Je suis indigné quand je songe qu’il a été si peu connu ce sublime gamin qui a commis tant de fautes sans se déshonorer, ce grand homme qui a eu tant d’abandon dans le vice, dans l’amour, dans la vengeance et dans le repentir. Les auteurs de la pièce ne se sont pas arrêtés à cette seule calomnie ! Il ne leur a pas suffi de faire dire à Mirabeau : de l’or ! de l’or ! ils ont fait plus. La calomnie est tombée sur une autre tête. Ils ont traîné sur les planches Marie-Antoinette, cette malheureuse femme, d’une âme aussi blanche et aussi belle que son visage. Il y a une belle scène dans l’histoire de la Révolution, entre la Reine et Mirabeau. Il y eut un jour où la Reine se sentit le besoin de voir Mirabeau. Elle voulait le vaincre enfin ce tribun du peuple qui usurpait la couronne de France. Mirabeau partit pour Saint-Cloud, la nuit, tout seul avec un guide. Il arrive dans ces jardins habités par tant de puissances évanouies. Quel fut l’effroi de la Reine quand elle se vit, seule à seule, avec cette espèce de pouvoir populaire, dont la couronne de France n’avait pas d’idée ? Quelle dut être la pitié de Mirabeau et son profond respect, quand il vit la plus grande dame du monde presque à ses pieds, lui, gentilhomme dégradé ? L’histoire ne le dit pas.
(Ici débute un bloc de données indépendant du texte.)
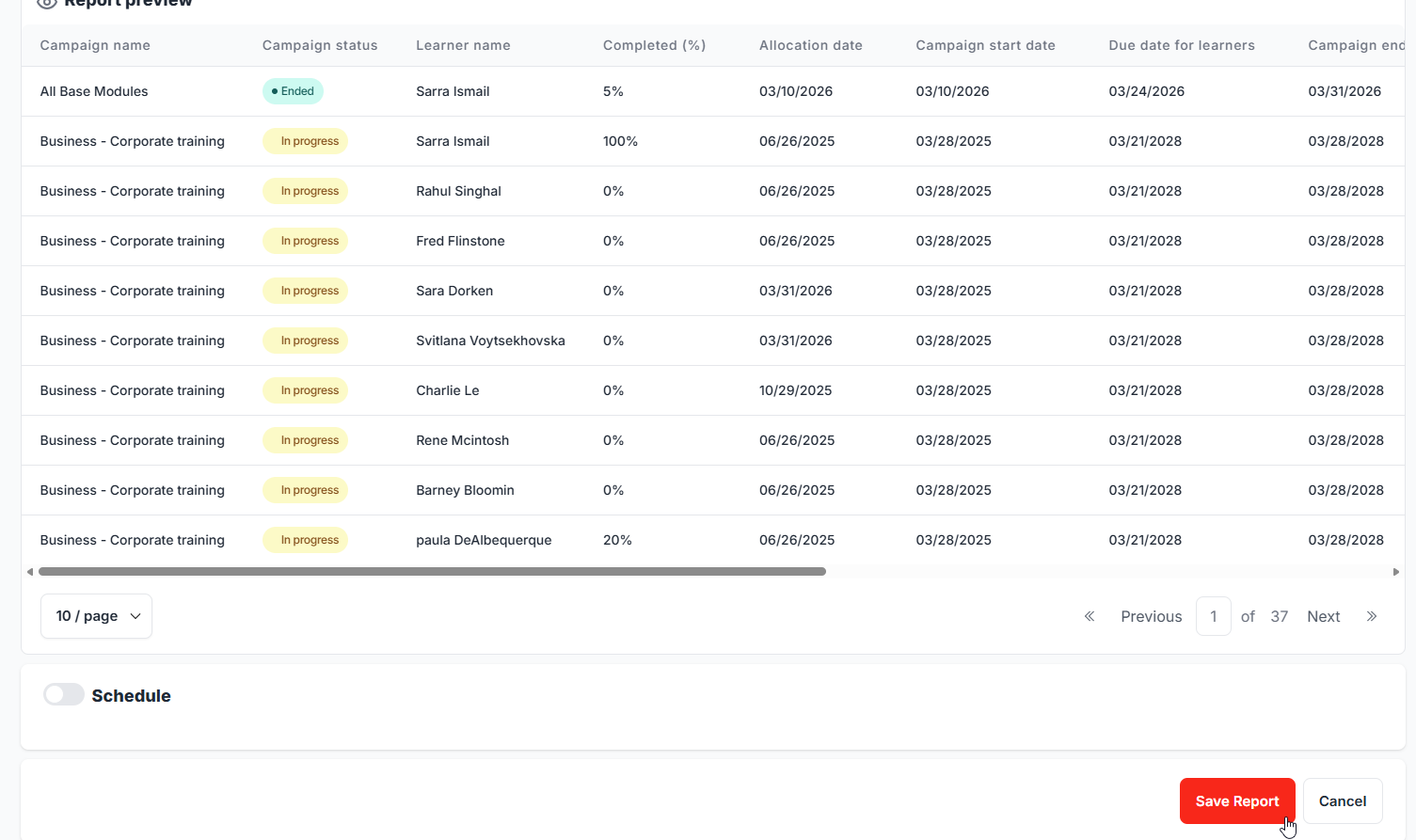Open the 10 / page dropdown
Image resolution: width=1416 pixels, height=840 pixels.
(x=96, y=616)
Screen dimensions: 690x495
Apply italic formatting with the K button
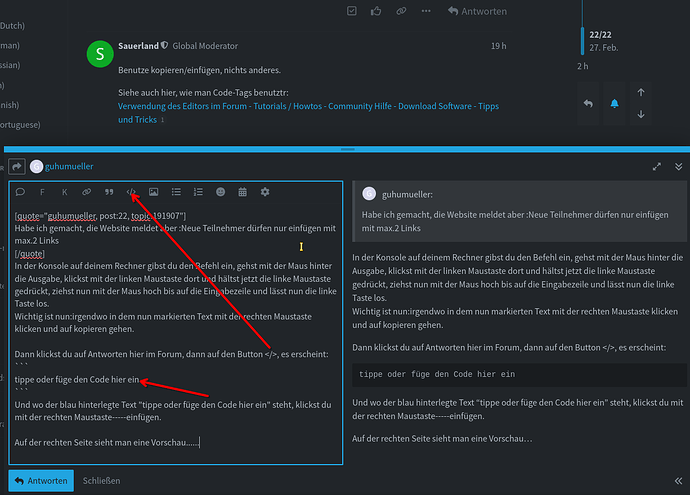tap(64, 191)
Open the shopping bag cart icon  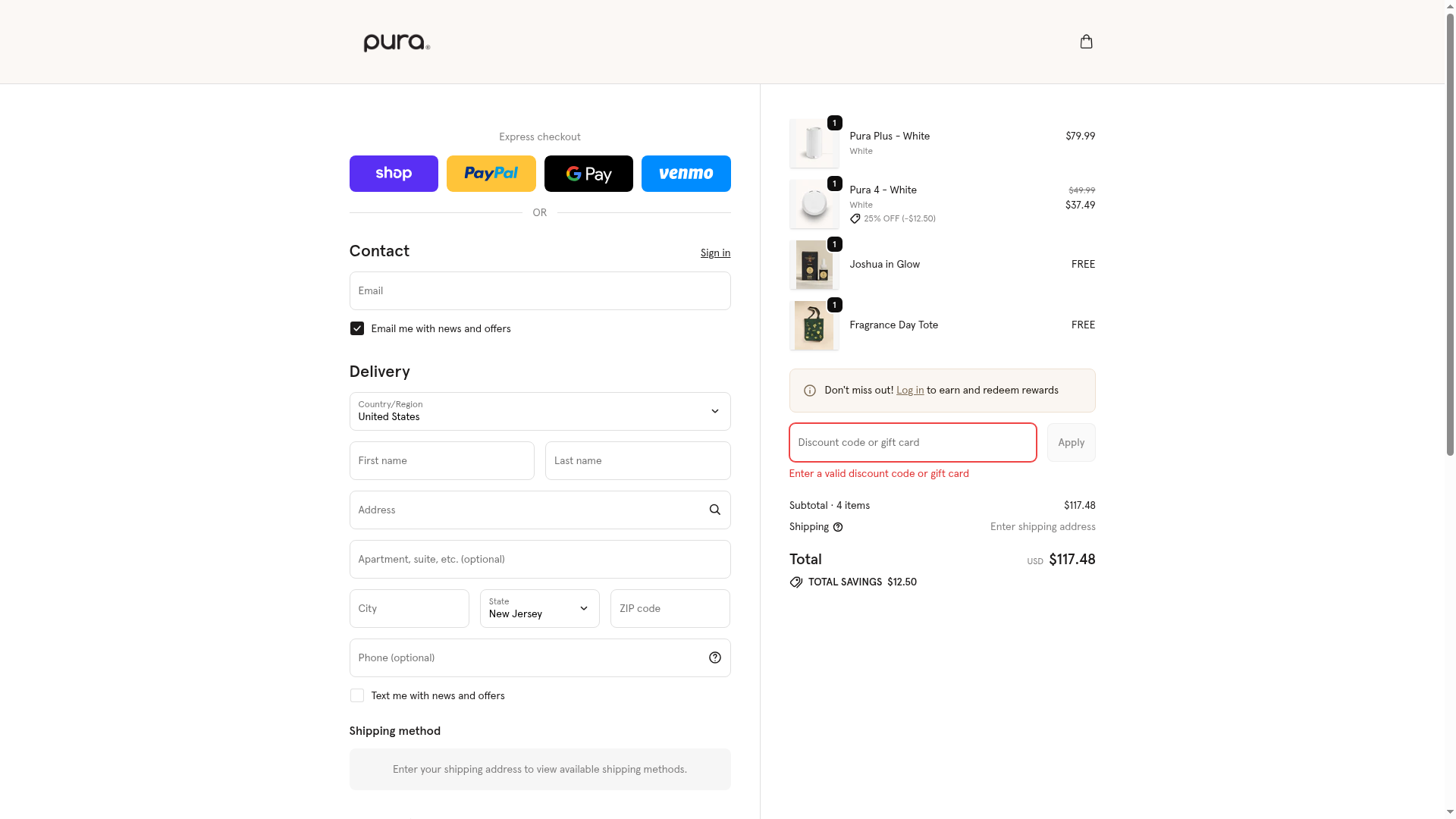[1086, 42]
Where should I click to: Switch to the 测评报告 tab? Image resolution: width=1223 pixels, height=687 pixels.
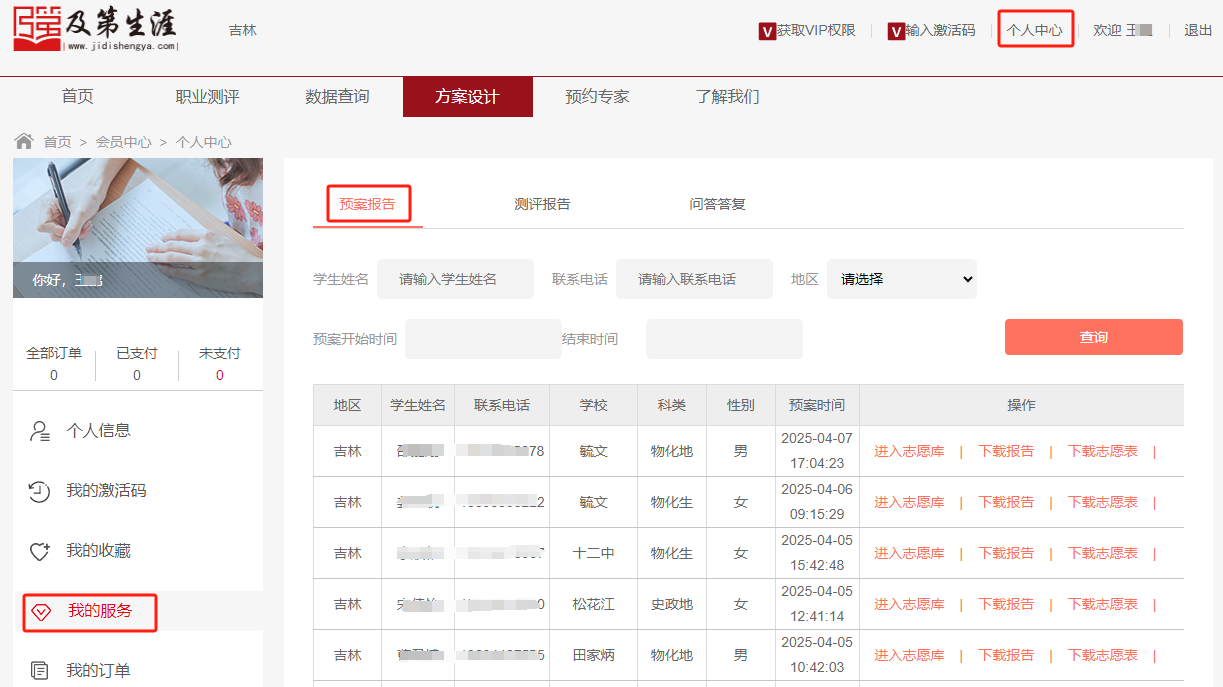(542, 204)
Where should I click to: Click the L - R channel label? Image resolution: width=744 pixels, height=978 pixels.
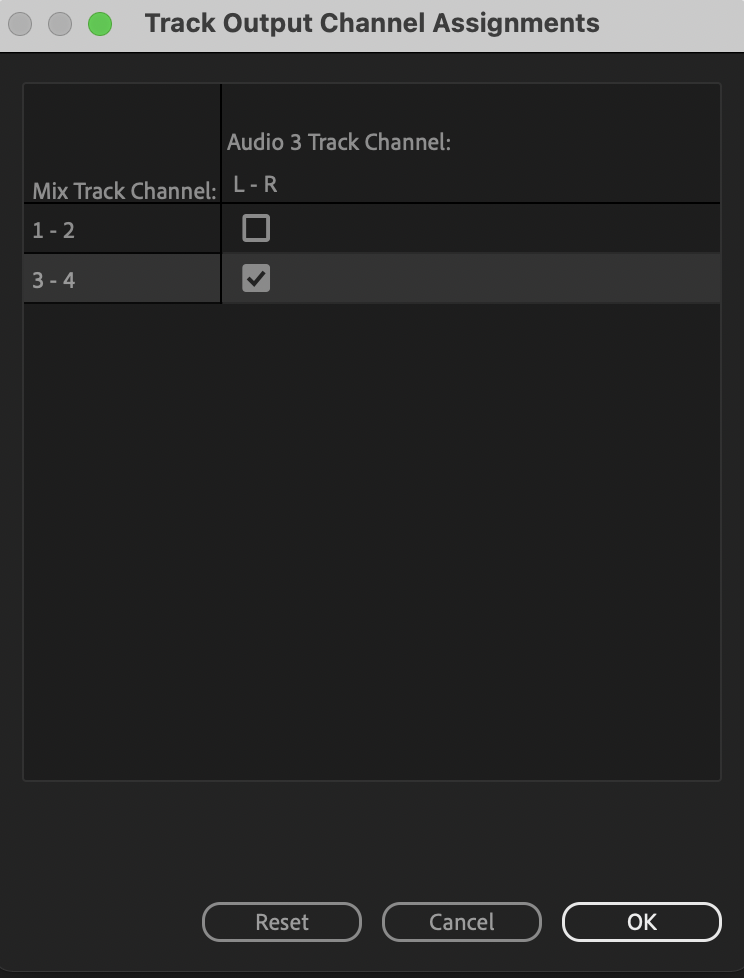pyautogui.click(x=250, y=184)
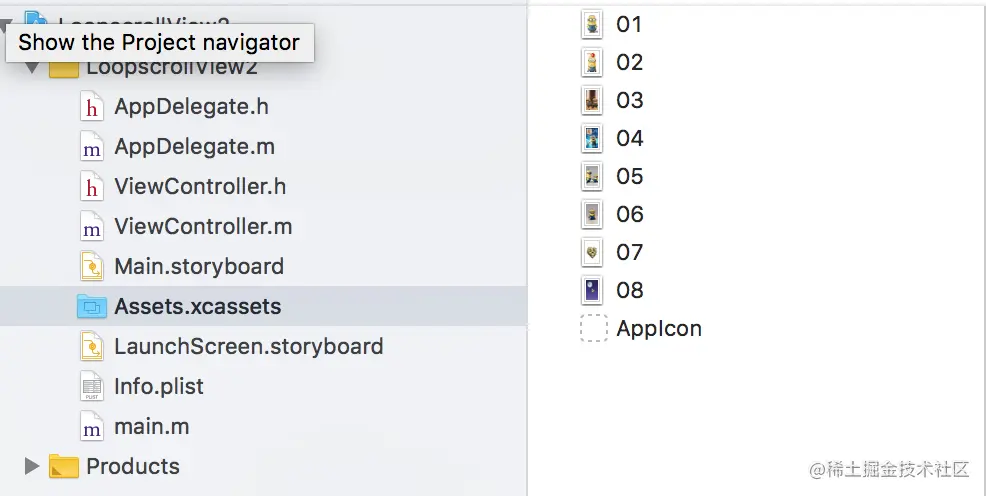Expand the Products folder disclosure triangle
Screen dimensions: 986x496
click(31, 466)
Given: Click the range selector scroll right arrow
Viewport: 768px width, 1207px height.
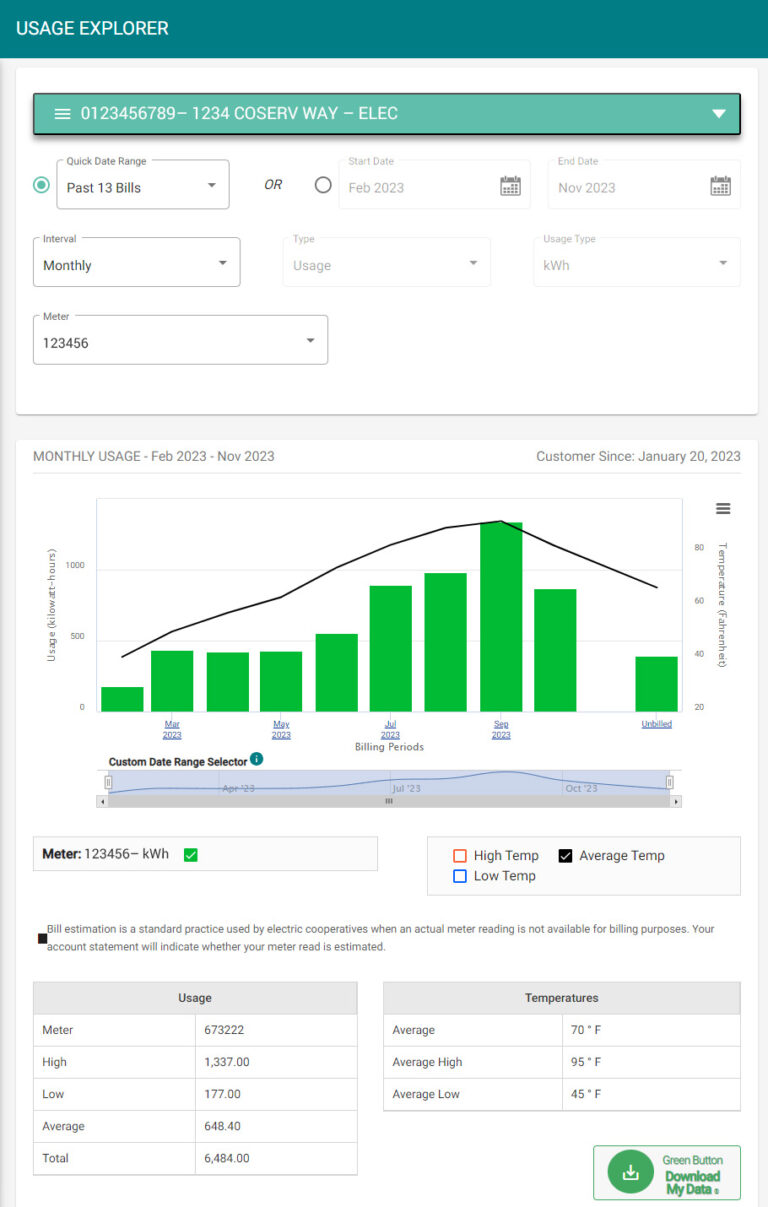Looking at the screenshot, I should coord(676,801).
L’histoire ne rapporte aucune des paroles du grand drame qui se passa la nuit dans ces jardins. Il n’y a pas une seule plume en Europe, aujourd’hui que Walter Scott est mort, qui puisse raconter dignement ce drame fugitif dans lequel il fut décidé que la monarchie vivrait, et peut-être qu’elle eût vécu cette monarchie, sans le poison qui dévora Mirabeau.

Quand la Reine est partie, Mirabeau, qui était à genoux, se relève comme un marquis de Regnard, et il se dit en se frottant les mains : J’irai ce soir souper chez la Guimard.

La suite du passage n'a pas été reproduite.